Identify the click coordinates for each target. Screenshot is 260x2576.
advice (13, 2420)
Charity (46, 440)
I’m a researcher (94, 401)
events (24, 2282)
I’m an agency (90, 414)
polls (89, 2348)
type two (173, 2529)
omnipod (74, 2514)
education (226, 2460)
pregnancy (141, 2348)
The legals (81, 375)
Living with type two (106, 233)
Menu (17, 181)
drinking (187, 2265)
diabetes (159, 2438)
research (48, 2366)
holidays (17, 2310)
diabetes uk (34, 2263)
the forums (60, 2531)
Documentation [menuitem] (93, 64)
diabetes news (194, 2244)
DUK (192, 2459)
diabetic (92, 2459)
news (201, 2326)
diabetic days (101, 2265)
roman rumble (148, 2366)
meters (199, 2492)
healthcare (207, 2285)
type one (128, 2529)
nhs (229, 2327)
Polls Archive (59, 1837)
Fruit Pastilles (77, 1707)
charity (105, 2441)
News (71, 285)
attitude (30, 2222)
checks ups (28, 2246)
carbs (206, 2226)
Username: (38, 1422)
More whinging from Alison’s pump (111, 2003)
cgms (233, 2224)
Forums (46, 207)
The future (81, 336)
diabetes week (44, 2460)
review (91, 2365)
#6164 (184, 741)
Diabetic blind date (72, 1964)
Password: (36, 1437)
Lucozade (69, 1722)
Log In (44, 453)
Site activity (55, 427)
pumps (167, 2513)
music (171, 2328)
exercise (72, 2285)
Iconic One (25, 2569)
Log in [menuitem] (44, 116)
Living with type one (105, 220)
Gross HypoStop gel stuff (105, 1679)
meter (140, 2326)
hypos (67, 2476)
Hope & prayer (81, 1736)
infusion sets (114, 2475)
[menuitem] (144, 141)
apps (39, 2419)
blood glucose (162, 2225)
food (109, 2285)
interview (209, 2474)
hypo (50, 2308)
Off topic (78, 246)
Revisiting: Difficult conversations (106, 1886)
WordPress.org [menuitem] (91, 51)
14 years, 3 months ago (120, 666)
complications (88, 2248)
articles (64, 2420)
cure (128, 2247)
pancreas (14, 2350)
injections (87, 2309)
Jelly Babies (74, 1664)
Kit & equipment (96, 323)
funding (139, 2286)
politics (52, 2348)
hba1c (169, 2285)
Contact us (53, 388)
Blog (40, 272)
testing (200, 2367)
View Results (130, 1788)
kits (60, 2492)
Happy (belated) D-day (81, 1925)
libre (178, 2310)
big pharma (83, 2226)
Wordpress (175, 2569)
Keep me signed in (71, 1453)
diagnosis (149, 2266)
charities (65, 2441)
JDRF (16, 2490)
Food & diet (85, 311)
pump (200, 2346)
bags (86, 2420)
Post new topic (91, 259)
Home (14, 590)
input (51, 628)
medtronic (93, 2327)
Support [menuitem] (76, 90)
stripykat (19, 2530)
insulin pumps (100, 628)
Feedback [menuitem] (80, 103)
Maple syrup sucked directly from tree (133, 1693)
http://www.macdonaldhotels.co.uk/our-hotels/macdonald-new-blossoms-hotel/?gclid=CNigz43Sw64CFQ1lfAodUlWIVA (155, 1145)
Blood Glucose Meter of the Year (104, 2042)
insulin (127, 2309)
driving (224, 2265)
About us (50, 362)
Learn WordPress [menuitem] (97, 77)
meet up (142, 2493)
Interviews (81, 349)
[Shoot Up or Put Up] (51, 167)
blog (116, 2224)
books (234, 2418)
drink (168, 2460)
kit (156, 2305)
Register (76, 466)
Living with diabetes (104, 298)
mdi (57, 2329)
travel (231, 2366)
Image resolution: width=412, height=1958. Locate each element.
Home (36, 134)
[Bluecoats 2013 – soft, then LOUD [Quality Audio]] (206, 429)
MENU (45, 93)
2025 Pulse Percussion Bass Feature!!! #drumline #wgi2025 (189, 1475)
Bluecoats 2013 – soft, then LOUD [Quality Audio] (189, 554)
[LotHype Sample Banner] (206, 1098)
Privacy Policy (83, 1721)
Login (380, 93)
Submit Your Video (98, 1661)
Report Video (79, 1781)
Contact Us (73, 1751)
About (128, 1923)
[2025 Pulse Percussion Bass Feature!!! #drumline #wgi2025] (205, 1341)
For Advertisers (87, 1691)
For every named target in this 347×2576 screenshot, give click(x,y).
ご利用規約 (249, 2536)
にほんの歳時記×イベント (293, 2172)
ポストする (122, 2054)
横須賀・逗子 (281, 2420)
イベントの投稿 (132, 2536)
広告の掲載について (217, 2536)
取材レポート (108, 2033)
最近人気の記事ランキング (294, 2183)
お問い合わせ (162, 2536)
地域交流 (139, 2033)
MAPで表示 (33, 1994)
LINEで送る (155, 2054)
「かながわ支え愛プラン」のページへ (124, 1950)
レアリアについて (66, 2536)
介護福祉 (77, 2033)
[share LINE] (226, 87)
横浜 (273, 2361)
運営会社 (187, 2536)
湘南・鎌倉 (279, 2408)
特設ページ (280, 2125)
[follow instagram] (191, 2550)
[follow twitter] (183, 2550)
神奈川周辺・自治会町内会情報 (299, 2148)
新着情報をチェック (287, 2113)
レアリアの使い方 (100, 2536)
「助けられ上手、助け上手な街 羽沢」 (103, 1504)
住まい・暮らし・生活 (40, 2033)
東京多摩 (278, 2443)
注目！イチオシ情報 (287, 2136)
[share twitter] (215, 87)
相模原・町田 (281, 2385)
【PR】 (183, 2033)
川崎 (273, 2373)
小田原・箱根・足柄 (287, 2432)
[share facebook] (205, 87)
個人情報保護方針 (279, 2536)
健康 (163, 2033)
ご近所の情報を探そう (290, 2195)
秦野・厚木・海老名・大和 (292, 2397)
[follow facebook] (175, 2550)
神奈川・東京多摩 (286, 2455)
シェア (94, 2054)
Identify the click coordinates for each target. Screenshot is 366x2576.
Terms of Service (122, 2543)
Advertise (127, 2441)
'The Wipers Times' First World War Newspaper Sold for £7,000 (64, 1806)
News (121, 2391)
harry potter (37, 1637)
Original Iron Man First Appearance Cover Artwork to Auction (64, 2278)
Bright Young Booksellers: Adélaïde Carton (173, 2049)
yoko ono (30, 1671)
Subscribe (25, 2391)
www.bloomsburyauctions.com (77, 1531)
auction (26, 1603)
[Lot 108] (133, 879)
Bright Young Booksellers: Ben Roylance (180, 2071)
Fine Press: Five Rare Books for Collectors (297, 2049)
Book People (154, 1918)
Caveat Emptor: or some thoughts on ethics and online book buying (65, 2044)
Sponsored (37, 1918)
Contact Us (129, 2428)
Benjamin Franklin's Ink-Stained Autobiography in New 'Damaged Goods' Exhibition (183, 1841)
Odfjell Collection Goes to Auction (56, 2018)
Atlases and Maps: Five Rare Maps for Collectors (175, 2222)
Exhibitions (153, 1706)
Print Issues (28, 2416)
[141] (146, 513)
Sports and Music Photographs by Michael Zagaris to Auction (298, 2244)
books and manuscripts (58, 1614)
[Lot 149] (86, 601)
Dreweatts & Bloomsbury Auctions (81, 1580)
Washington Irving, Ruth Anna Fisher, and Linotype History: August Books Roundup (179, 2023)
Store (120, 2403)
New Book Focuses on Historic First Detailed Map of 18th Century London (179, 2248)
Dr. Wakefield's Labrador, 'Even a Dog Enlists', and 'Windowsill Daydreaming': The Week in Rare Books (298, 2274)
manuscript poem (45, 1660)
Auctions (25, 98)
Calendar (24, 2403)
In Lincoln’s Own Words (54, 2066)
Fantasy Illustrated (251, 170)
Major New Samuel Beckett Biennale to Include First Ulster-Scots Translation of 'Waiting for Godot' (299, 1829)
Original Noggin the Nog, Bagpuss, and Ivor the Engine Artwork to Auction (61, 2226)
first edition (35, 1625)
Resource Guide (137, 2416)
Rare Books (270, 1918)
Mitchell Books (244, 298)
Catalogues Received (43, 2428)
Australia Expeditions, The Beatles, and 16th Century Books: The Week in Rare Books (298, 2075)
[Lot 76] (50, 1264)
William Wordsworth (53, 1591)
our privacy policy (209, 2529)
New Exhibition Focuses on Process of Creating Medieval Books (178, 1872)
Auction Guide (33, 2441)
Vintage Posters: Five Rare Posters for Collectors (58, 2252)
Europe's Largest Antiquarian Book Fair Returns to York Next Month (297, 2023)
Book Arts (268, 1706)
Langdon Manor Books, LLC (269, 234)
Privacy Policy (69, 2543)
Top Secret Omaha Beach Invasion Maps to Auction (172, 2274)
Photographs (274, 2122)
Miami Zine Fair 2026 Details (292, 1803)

————

WHAT THE TASK REQUIRES: Using the records, report how many lines contain the word "from", adding no other text.

COMPLETED TASK: 2